- Data excerpts

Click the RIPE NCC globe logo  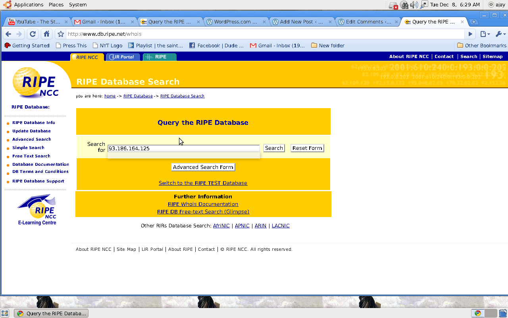tap(36, 83)
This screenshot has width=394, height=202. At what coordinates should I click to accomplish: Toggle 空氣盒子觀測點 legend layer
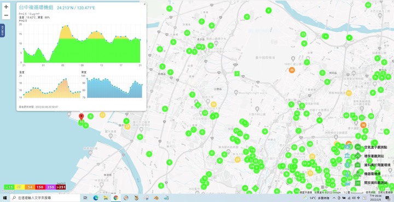(375, 147)
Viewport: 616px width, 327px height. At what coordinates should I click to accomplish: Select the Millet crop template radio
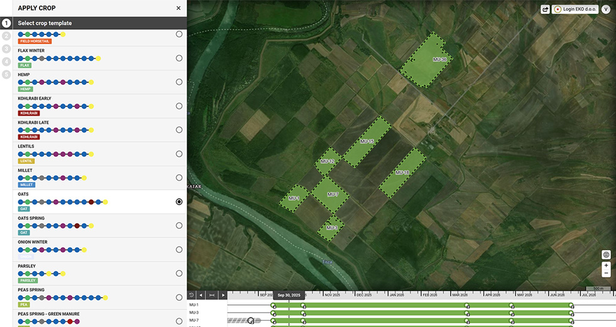(179, 177)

- Task details
The expected output is the lines from the line that contains "This screenshot has" through the last line of the material, reproduced exactly, with both ends present and pictures absent.

- Task output
This screenshot has width=394, height=202. At what coordinates should I click to accomplish: Toggle 空氣盒子觀測點 legend layer
(375, 147)
Viewport: 616px width, 327px height. At what coordinates should I click to accomplish: Select the Millet crop template radio
(179, 177)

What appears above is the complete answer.